Ilva, ancora distanti le posizioni tra azienda e sindacati

(Teleborsa) – Ancora distanti le posizioni tra azienda e sindacati sul futuro dell’Ilva.

Al termine dell’incontro di oggi 4 aprile che si è tenuto al Ministero dello Sviluppo Economico (MISE) e che è durato oltre cinque ore,  “permangono le differenze tra noi e il gruppo ArcelorMittal su esuberi e su trattamenti di lavoro”. Lo ha dichiarato Rocco Palombella, segretario generale Uilm, al termine dell’incontro.

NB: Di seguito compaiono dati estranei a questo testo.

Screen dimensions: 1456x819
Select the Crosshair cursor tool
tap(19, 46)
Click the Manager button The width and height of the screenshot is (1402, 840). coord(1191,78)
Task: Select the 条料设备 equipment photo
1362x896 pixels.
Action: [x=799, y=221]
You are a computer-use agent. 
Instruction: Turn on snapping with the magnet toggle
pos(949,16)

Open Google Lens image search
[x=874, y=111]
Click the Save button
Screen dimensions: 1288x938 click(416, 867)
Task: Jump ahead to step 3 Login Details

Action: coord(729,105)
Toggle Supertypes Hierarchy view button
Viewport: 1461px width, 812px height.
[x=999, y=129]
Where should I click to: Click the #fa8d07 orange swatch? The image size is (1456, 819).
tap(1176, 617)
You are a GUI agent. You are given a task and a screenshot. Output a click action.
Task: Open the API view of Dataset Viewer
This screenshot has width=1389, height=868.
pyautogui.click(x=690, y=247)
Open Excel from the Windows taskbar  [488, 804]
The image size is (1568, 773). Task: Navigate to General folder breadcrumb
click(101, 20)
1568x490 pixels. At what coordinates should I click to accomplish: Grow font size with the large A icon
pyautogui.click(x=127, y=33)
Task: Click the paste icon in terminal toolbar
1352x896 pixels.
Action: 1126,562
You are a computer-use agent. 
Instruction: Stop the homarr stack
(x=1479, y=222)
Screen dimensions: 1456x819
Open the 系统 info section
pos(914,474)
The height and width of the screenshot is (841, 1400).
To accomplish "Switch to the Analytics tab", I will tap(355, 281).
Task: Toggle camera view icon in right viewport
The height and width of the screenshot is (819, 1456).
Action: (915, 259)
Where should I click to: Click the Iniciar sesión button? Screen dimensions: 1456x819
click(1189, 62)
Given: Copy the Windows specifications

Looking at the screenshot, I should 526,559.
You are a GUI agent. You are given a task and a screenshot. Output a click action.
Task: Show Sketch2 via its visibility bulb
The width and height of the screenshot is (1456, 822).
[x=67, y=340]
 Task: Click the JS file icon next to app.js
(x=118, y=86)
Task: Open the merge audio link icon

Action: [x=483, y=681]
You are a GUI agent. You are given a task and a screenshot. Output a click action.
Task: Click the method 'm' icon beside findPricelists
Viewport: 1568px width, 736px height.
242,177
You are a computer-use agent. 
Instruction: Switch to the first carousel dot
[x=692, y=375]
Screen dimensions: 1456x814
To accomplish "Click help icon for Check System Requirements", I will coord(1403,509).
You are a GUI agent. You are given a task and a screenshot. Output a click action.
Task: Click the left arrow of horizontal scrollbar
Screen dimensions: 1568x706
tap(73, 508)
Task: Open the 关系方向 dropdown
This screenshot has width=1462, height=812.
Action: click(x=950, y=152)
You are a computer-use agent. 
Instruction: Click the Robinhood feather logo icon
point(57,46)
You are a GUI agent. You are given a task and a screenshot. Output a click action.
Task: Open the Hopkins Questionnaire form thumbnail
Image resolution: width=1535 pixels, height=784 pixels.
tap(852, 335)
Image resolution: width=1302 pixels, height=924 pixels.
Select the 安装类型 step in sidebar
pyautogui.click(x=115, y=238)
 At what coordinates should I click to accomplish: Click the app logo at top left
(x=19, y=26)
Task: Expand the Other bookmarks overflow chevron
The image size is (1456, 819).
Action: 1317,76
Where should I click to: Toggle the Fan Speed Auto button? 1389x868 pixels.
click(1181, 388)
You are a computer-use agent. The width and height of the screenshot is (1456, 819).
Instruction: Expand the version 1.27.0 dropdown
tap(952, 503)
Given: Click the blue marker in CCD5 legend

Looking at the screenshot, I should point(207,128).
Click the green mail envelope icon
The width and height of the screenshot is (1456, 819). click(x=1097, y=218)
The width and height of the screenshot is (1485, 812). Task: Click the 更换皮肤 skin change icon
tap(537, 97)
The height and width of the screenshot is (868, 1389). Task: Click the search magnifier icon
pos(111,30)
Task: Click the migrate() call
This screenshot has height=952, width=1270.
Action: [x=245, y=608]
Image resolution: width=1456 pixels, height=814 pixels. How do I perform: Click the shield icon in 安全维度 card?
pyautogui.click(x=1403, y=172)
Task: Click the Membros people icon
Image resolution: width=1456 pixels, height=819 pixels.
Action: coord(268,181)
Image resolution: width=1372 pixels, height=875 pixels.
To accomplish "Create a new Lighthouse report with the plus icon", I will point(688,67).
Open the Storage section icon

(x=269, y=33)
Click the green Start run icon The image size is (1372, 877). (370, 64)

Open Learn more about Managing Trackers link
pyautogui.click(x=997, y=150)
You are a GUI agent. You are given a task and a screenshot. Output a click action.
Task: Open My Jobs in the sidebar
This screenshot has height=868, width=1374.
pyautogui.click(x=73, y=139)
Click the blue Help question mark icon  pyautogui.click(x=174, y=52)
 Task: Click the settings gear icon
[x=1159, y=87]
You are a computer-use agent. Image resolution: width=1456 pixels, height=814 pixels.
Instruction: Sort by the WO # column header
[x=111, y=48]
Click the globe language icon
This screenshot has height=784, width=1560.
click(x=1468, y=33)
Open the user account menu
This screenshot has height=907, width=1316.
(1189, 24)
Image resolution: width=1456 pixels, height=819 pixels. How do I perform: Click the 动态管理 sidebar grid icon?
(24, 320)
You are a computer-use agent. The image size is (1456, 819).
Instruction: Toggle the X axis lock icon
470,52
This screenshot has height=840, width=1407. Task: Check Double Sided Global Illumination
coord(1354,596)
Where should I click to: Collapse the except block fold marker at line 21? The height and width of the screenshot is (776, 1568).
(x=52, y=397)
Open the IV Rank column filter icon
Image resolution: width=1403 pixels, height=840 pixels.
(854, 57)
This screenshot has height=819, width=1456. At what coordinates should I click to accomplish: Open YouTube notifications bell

Una riunione a tratti tesa, come rivelato dallo stesso Palombella. “C’è stato un momento in cui pensavamo di interrompere la trattativa, ma abbiamo deciso di rivederci l’11 aprile, con l’intesa che l’azienda sia allora disponibile a modificare la sua impostazione, perché un organico di 14mila lavoratori è una garanzia di sviluppo del piano industriale”.

“L’incontro non ha di fatto registrato alcun passo in avanti per quanto riguarda gli aspetti centrali del negoziato”, spiega la Fiom Cgil in cui si sottolinea come il sindacato abbia ribadito i principali punti necessari per giungere a un possibile accordo: “il mantenimento di tutti i livelli occupazionali e la salvaguardia dei diritti normativi ed economici, garantendo la continuità del rapporto di lavoro dei lavoratori Ilva, come punti principali del negoziato. ArcelorMittal ha ribadito la sua disponibilità a sottoscrivere un accordo in linea con il contratto sottoscritto nei mesi scorsi con il Governo che prevede sostanzialmente 10mila occupati medi e la discontinuità dei rapporti di lavoro oltre alla revisione di buona parte degli accordi di secondo livello sottoscritti negli stabilimenti Ilva”.